--- PROMPT ---
Pick out each line of the listing below that contains the word "icon" and copy those lines.

— start of RECORDS SHOWN —

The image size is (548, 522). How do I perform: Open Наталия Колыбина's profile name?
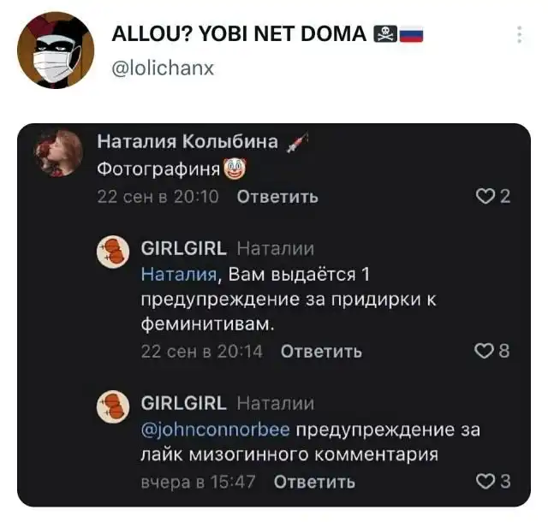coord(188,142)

— end of RECORDS SHOWN —
— start of RECORDS SHOWN —

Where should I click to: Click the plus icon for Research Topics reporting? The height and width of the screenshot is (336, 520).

— end of RECORDS SHOWN —
— start of RECORDS SHOWN —

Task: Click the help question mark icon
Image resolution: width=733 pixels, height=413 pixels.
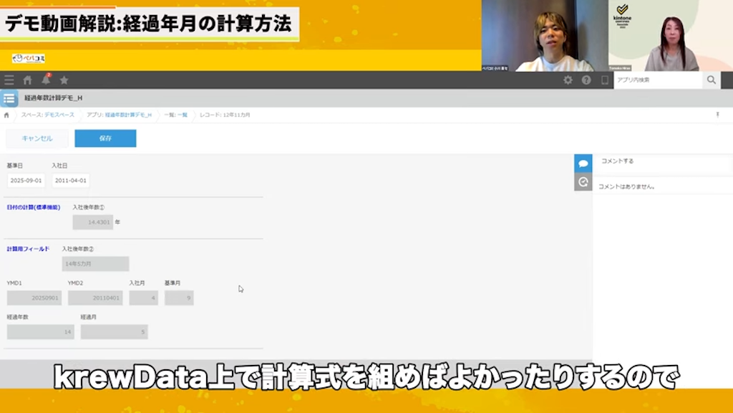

— end of RECORDS SHOWN —

--- RESPONSE ---
Where should I click to: Click the plus icon for Research Topics reporting? The height and width of the screenshot is (336, 520).
Task: Click the help question mark icon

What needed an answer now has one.